Sanjar Sohail wirkt resigniert, wenn er über die Wahlen spricht. Für den Herausgeber der lokalen Tageszeitung "8 sobh" ist der Ausgang keine Überraschung. "Wir haben ja miterlebt, wie einflussreiche Akteure, darunter viele Warlords, sich in den Prozess der Wahlen eingemischt haben. Und nun werden diese Menschen erwartungsgemäß in das nächste Parlament einziehen." Unter den ersten vier Gewinnern für den Bezirk Kabul befinden sich einige Warlords, die für Aufsehen innerhalb der Bevölkerung gesorgt haben: Mohaqeq, Qanuni oder Sayaaf sind Namen, die große Teile der Bevölkerung, aber auch internationale Menschenrechtsorganisationen mit mutmaßlichen Kriegsverbrechen in Verbindung bringen.
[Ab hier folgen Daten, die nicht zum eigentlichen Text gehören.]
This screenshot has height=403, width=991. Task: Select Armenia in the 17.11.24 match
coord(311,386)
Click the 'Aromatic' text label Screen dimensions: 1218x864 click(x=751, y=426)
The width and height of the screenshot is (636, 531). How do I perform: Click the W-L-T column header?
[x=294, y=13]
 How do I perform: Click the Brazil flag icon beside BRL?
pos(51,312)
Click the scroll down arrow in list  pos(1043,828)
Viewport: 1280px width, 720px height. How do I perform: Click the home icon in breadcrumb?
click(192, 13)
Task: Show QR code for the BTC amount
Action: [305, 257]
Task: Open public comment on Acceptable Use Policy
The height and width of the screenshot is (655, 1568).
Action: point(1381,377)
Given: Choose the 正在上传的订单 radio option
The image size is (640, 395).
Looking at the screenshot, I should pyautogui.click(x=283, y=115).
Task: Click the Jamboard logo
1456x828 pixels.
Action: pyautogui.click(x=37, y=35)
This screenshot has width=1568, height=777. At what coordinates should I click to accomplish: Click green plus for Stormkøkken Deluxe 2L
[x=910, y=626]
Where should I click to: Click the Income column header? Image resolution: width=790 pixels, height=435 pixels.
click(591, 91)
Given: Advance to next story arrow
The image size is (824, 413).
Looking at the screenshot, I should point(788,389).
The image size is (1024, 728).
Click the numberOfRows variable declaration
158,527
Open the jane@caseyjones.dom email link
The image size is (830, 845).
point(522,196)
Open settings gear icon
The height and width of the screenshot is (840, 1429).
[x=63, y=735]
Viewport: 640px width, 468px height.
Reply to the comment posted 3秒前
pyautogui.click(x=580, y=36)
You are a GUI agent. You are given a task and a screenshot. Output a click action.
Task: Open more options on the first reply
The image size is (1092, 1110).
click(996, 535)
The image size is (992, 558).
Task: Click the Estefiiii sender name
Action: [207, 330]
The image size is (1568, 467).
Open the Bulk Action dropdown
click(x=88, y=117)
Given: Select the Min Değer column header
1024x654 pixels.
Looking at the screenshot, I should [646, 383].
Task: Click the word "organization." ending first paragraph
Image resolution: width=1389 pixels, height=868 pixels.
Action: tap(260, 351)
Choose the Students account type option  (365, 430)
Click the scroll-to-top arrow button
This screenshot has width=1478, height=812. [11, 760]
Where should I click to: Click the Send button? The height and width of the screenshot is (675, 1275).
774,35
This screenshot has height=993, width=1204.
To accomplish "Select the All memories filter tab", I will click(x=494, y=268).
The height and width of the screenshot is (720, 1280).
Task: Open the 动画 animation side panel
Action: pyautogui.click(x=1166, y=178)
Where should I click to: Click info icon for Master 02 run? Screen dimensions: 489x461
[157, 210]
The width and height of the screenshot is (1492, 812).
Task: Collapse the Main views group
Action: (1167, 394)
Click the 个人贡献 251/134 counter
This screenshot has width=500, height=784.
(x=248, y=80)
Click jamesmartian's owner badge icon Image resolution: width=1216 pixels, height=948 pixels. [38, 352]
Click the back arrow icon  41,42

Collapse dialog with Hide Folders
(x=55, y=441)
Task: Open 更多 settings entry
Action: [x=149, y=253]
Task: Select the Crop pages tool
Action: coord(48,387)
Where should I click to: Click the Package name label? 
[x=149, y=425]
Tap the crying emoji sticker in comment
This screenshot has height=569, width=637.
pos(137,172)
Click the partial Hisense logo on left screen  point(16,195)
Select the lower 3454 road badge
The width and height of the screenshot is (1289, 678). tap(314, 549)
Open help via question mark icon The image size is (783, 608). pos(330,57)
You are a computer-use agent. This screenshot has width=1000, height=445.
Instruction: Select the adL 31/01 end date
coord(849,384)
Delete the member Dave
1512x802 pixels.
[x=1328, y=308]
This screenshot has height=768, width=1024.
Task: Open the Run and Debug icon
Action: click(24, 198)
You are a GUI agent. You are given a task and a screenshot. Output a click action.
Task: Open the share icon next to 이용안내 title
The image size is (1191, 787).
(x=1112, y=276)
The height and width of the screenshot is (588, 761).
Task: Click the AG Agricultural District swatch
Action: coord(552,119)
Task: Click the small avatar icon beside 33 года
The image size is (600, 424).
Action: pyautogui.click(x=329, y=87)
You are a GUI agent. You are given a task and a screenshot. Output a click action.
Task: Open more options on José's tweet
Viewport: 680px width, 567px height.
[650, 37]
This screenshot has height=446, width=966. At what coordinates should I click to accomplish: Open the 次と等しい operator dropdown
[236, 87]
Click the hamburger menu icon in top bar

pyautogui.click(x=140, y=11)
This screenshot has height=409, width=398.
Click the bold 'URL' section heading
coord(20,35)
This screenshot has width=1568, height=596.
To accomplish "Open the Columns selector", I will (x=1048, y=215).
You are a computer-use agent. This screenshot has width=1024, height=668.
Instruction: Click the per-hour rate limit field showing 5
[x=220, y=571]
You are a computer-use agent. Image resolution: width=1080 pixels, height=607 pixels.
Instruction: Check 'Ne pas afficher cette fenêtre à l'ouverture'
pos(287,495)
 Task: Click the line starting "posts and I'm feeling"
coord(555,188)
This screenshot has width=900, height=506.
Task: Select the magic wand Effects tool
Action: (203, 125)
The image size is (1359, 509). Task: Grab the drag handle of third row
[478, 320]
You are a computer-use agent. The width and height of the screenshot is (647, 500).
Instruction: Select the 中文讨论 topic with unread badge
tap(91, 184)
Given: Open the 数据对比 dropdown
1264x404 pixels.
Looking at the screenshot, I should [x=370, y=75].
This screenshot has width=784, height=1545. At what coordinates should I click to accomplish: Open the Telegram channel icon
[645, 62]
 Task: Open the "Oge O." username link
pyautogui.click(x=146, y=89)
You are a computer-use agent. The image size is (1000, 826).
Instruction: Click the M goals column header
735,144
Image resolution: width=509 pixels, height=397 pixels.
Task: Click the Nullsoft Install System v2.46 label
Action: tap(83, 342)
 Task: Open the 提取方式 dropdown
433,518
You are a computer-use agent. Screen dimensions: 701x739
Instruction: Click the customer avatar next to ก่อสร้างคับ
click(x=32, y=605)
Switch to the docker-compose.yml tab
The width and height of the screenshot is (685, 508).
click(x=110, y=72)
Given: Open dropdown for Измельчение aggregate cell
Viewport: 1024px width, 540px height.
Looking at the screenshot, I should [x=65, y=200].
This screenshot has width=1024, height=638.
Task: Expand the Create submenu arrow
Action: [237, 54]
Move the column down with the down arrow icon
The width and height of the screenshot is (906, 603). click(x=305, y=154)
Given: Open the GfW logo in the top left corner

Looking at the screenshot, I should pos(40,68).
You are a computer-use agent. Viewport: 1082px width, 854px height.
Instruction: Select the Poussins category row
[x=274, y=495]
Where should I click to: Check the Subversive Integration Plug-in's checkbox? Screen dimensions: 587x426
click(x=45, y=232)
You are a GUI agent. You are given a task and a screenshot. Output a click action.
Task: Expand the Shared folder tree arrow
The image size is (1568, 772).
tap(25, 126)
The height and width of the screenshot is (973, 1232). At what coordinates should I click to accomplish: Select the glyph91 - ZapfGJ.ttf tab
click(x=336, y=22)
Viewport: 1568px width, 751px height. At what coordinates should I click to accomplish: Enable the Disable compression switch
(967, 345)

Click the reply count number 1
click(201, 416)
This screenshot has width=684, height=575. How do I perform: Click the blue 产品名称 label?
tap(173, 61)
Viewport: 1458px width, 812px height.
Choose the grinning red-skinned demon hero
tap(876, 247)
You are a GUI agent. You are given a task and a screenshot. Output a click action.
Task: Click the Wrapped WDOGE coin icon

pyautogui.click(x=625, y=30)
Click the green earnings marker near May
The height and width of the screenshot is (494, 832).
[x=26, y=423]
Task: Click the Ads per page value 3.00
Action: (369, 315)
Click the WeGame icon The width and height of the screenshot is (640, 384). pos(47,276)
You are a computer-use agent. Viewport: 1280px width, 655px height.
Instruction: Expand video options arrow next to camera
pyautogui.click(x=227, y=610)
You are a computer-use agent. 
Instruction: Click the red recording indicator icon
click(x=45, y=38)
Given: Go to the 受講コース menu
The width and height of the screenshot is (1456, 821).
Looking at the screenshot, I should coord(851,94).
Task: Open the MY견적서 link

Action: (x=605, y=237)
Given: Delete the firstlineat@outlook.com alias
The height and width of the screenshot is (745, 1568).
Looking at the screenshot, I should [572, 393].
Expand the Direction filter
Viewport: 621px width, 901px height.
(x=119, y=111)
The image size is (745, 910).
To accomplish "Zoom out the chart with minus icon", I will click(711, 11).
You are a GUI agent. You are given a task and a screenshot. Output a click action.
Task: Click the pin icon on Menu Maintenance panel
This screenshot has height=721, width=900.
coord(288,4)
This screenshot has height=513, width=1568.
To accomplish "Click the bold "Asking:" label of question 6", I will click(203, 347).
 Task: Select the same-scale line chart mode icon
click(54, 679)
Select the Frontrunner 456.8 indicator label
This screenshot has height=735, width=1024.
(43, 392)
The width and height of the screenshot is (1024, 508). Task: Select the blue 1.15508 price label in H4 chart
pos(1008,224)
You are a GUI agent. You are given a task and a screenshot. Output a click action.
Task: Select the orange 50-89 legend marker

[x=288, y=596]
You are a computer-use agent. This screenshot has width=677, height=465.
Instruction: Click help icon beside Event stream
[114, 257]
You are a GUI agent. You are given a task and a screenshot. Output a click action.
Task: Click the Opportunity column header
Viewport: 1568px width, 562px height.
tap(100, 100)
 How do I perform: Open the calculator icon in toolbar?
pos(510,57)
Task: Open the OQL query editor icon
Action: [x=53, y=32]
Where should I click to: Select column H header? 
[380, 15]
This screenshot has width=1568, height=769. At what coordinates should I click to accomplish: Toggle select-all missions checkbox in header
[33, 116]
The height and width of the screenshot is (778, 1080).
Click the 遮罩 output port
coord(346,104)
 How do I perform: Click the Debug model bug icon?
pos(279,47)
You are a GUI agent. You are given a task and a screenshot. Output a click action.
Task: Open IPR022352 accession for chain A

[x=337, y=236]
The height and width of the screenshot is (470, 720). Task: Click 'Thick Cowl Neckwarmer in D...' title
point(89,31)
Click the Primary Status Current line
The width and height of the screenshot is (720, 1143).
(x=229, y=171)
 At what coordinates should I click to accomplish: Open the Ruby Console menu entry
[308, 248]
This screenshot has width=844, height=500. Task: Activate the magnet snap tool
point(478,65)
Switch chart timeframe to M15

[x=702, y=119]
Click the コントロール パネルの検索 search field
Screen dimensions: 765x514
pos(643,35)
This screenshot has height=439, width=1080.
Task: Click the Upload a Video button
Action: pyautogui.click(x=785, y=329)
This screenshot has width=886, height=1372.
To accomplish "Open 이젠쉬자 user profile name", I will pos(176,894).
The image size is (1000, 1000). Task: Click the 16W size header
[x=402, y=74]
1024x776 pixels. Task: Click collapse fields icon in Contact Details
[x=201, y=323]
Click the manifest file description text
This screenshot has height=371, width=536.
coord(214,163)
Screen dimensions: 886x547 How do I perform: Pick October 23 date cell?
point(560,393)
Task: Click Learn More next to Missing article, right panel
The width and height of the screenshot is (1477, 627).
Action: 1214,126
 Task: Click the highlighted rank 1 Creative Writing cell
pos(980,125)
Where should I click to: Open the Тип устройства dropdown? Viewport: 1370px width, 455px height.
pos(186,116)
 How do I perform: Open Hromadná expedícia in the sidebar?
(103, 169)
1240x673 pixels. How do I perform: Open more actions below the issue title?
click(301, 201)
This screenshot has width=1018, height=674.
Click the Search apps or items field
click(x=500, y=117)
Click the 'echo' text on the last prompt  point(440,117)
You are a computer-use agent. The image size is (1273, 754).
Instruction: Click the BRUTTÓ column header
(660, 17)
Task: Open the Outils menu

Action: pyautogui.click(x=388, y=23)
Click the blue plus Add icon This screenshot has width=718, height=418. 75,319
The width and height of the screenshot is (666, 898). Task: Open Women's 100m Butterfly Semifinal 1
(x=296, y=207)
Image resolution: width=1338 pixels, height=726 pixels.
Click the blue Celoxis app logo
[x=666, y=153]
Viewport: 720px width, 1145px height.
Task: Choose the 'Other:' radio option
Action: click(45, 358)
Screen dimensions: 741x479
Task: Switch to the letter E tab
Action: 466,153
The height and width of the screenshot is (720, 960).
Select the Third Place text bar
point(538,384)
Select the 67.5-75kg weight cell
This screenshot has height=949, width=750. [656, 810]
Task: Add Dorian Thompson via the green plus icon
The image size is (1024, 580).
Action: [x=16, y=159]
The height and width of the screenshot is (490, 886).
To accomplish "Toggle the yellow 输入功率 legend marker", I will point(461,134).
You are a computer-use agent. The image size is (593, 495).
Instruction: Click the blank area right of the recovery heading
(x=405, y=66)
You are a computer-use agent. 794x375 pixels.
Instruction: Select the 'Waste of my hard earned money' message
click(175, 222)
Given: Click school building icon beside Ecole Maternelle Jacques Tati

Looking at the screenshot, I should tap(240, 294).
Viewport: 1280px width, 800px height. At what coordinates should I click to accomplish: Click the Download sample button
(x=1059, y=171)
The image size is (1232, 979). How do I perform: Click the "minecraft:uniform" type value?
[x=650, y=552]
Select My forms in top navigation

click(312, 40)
Mittlerweile schützt ein Amnestie-Gesetz sie und andere vor möglichen Gerichtsverfahren.

Stimmabgabe per Fingerabdruck (Foto: DW/Sirat)
Stimmabgabe per FingerabdruckBild: DW

Sayfuddin Sayhun, Dozent für Politik und Wirtschaft an der Universität Kabul, hängt seine Erwartungen entsprechend tief. Für ihn steht außer Frage, dass das künftige Parlament konservativer wird. "Viele, die jetzt ins Parlament einziehen, haben mit Demokratie im eigentlichen Sinn nicht viel zu tun. Die Kluft zwischen Parlament und Volk wird größer und die Glaubwürdigkeit von Demokratie noch weiter in Frage gestellt werden." Mit dem offiziellen Endergebnis wird frühestens Mitte November gerechnet.